◆ What you are asked to do ◆
Each entry below should be output exactly, apart from its images.

◆ Listed records ◆
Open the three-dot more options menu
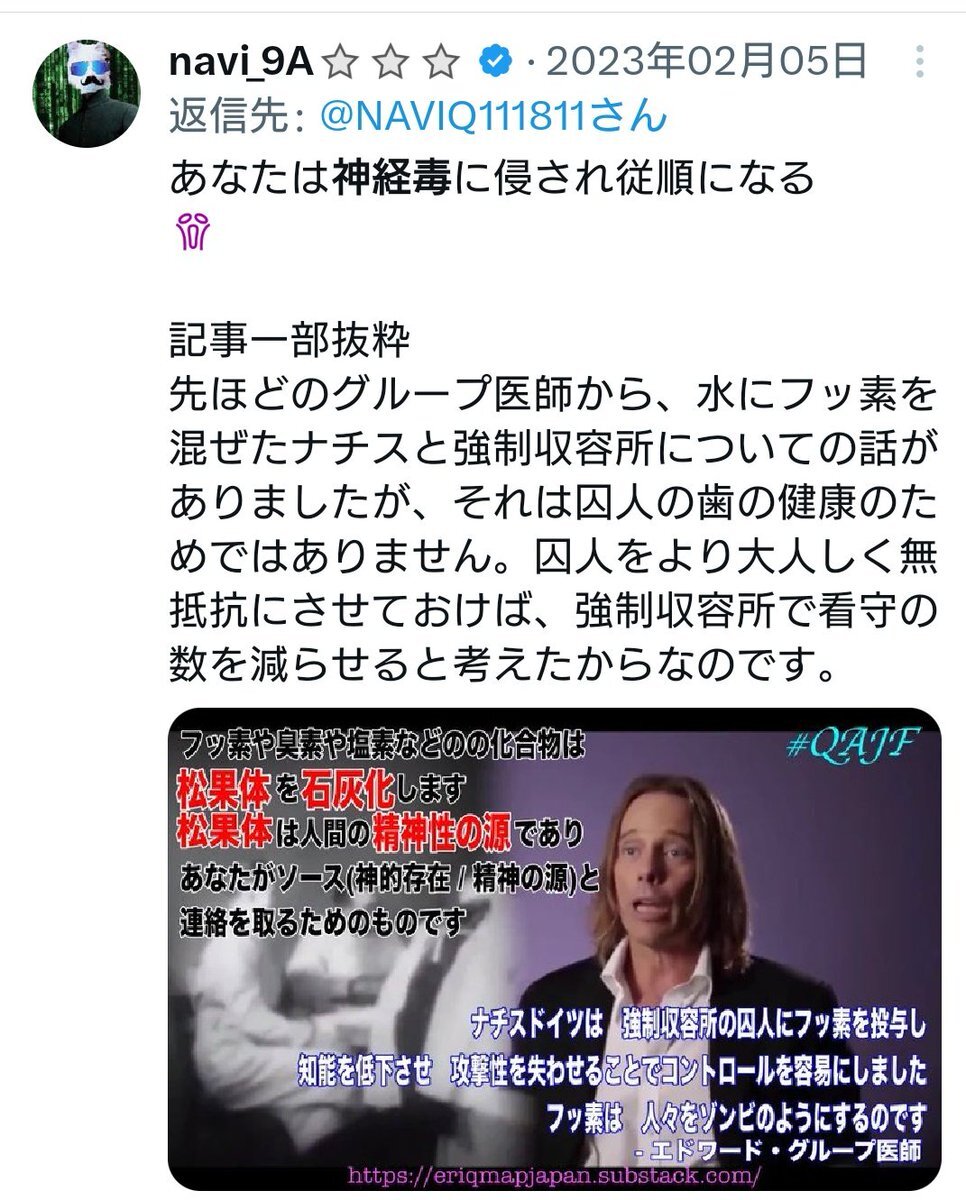 920,65
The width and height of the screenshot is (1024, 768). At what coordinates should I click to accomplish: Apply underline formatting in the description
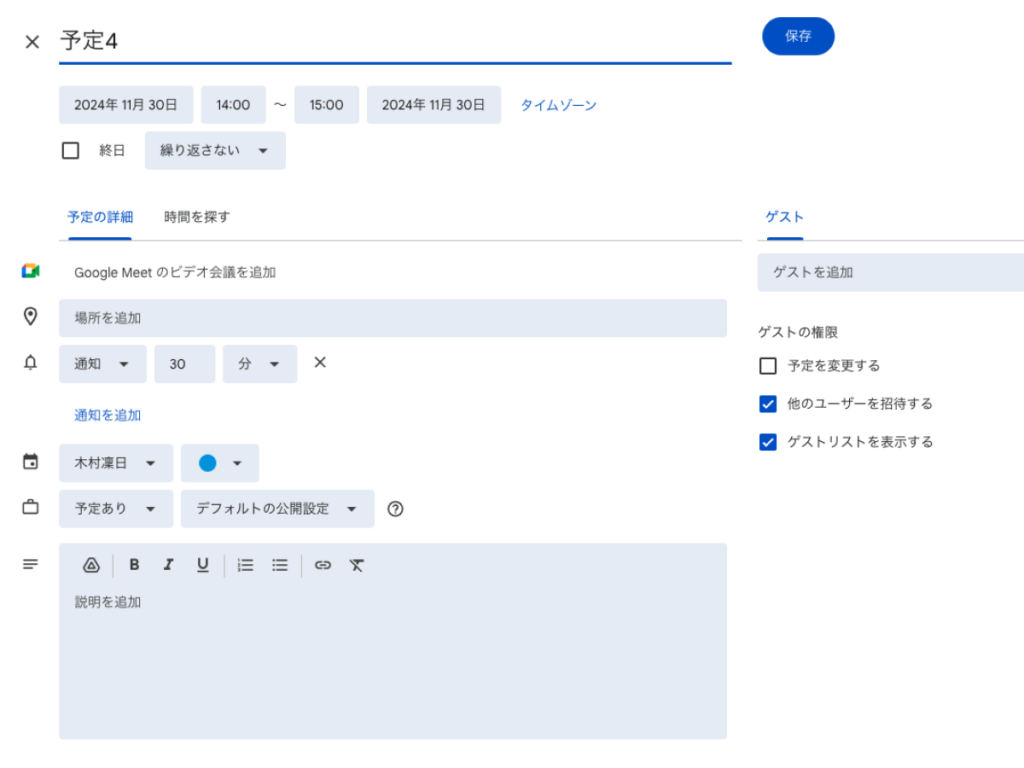pos(202,565)
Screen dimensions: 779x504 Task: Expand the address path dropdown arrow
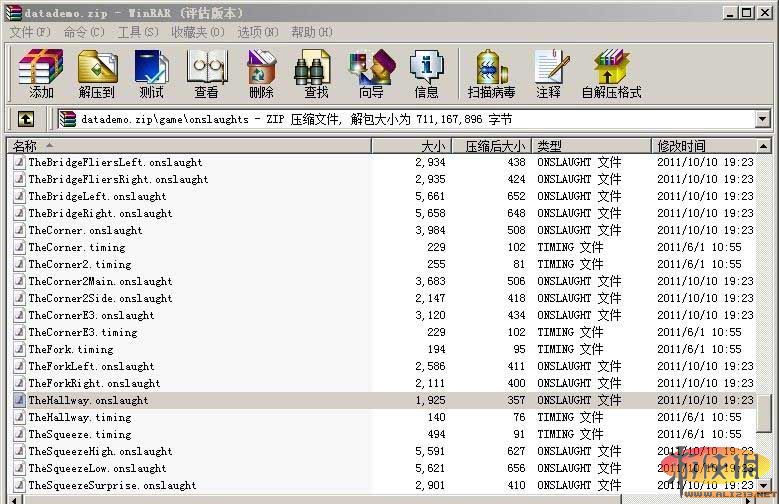coord(762,119)
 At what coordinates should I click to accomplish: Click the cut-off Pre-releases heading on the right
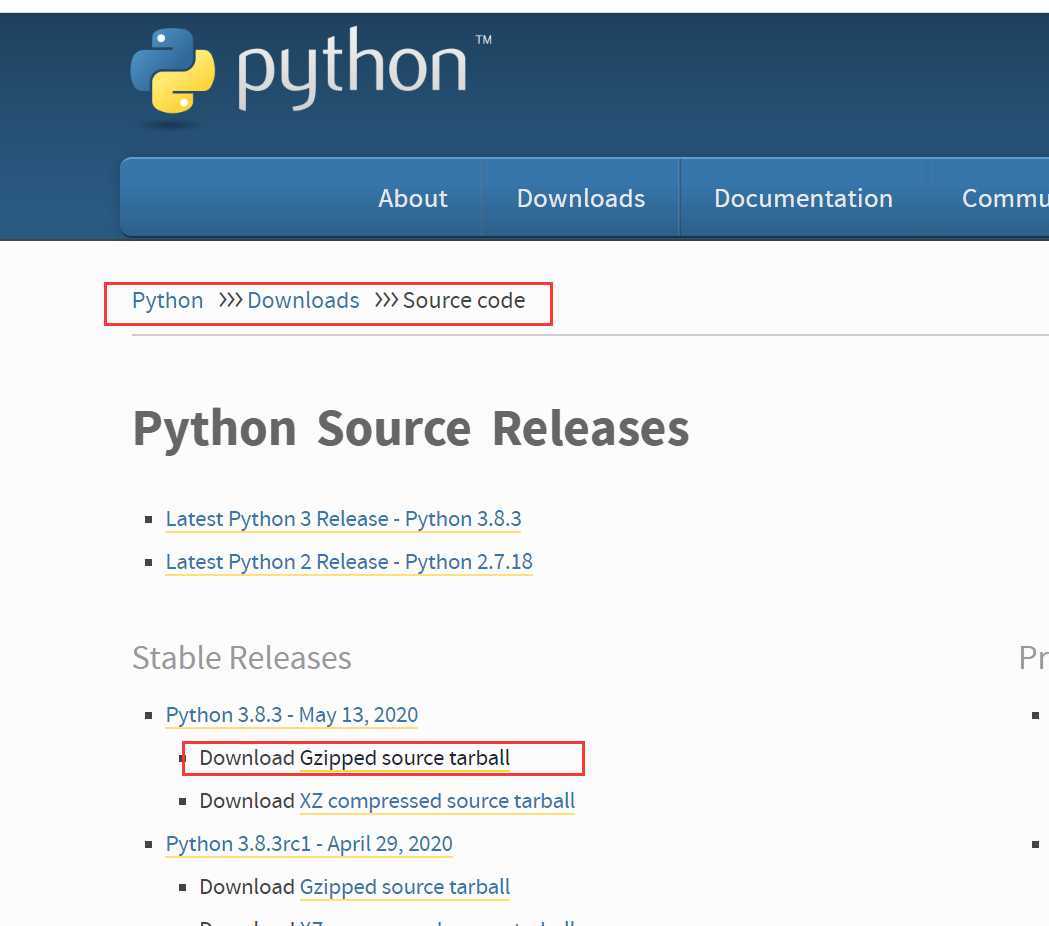coord(1033,658)
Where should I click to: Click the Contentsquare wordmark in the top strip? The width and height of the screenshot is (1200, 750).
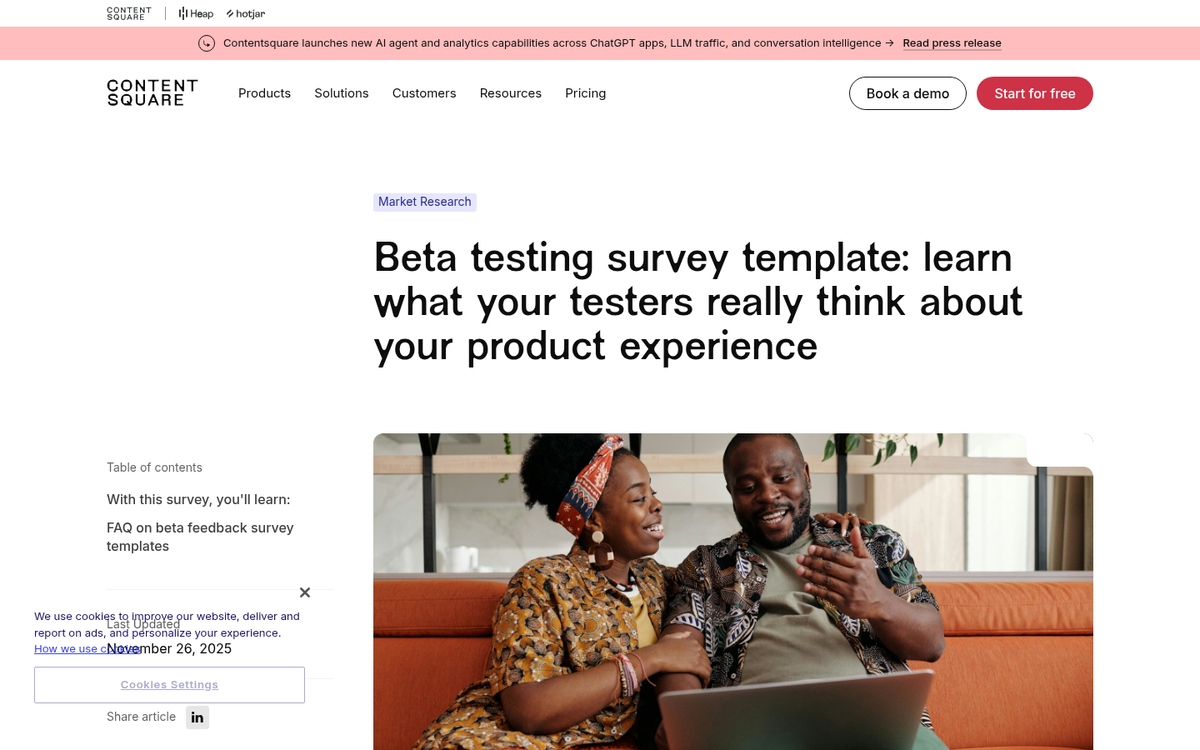point(128,13)
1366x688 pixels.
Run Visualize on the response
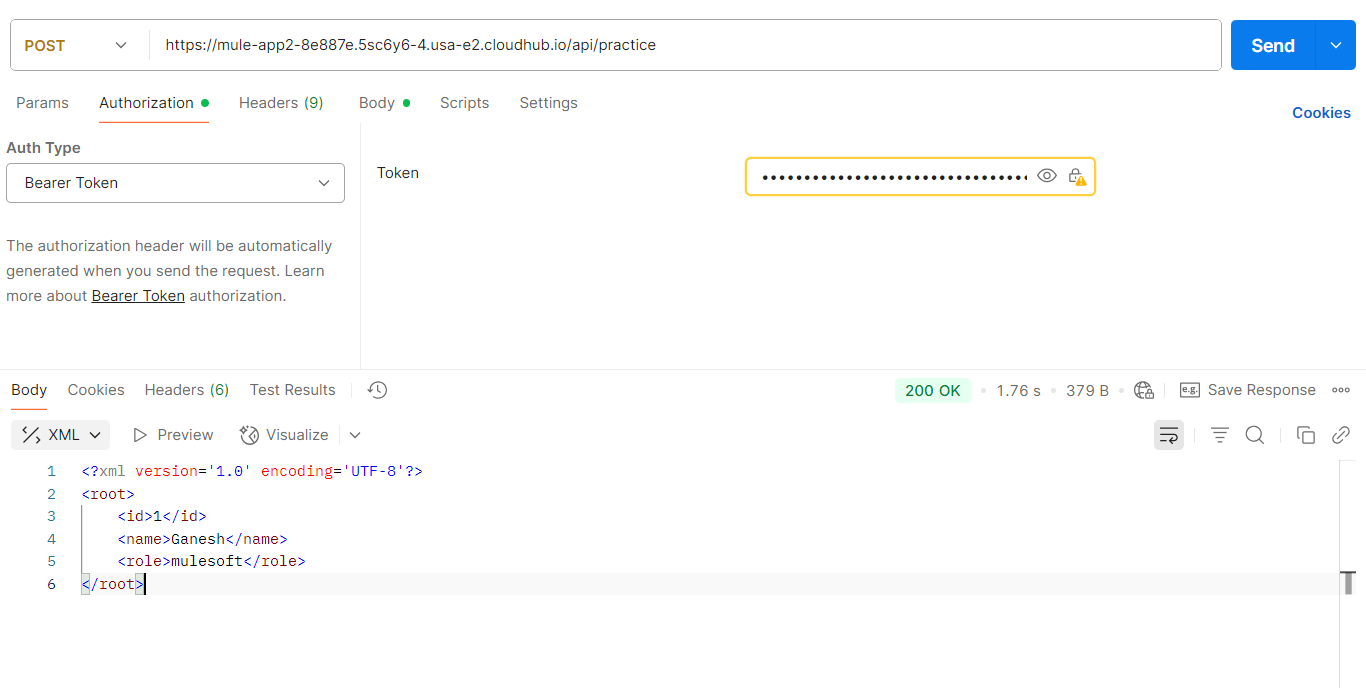[x=287, y=434]
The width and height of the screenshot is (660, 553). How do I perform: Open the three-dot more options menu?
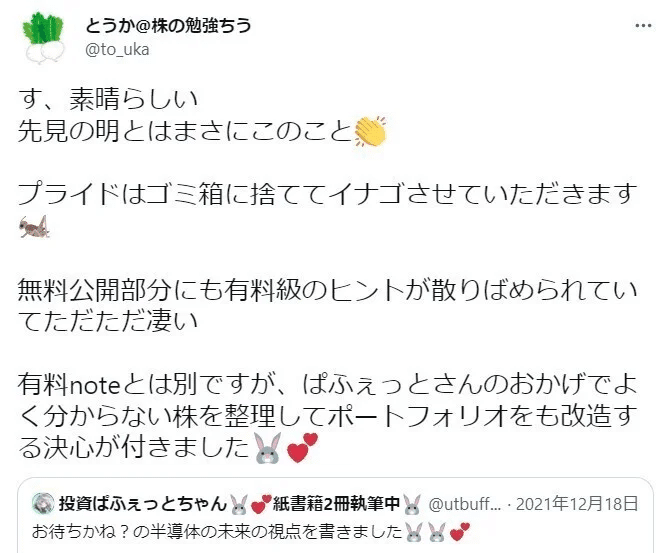643,26
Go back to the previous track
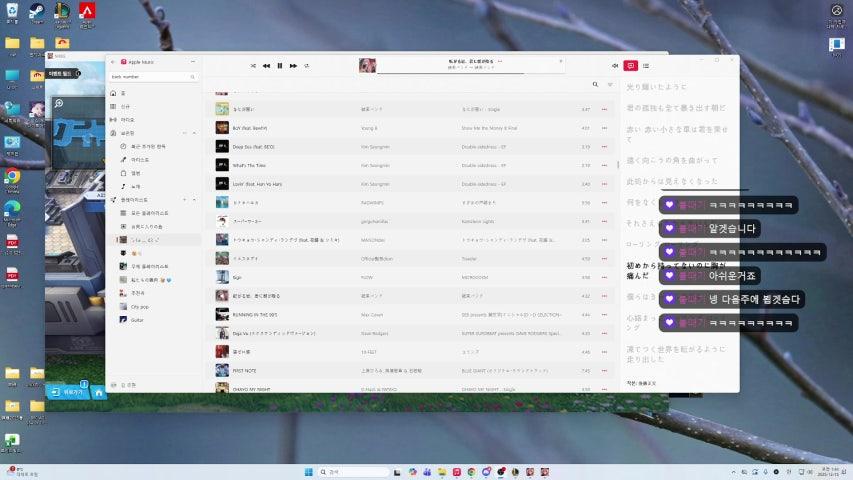Screen dimensions: 853x480 point(266,66)
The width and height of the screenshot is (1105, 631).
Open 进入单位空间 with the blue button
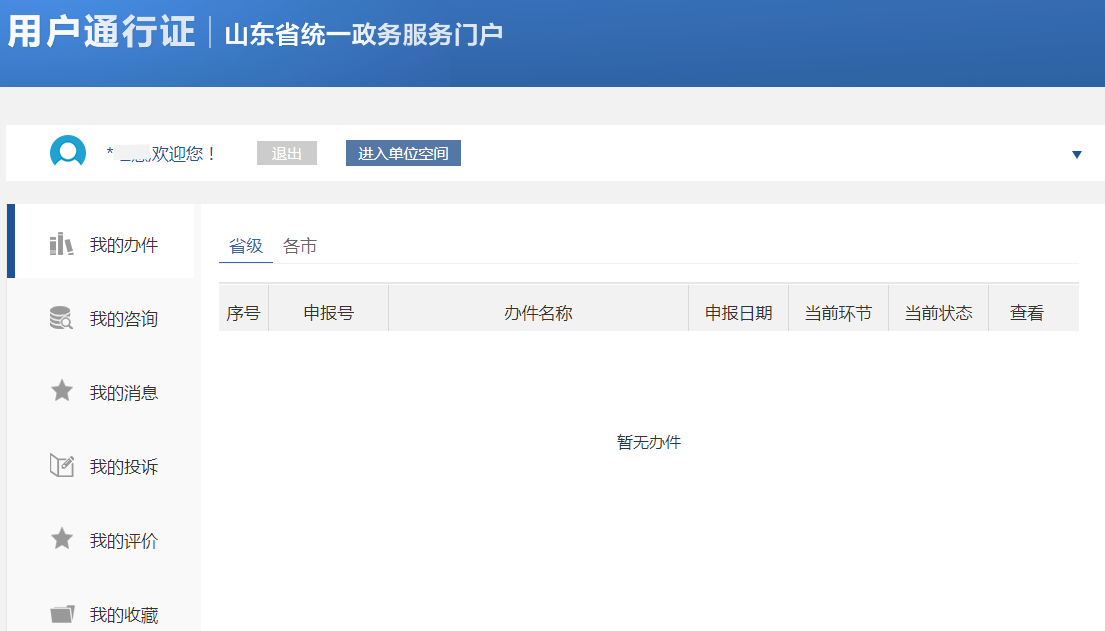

◆ Written answer ◆
Open the three-dot more options menu
 920,65
The width and height of the screenshot is (1024, 768). At what coordinates should I click to accomplish: Apply underline formatting in the description
pos(202,565)
Screen dimensions: 779x504 Task: Expand the address path dropdown arrow
coord(762,119)
 At what coordinates should I click to accomplish: Click the cut-off Pre-releases heading on the right
coord(1033,658)
Where should I click to: Click the Contentsquare wordmark in the top strip? The width and height of the screenshot is (1200, 750).
point(128,13)
1366x688 pixels.
Run Visualize on the response
[x=287, y=434]
The width and height of the screenshot is (660, 553). How do I perform: Open the three-dot more options menu?
643,26
Go back to the previous track
Screen dimensions: 853x480 point(266,66)
The width and height of the screenshot is (1105, 631).
Open 进入单位空间 with the blue button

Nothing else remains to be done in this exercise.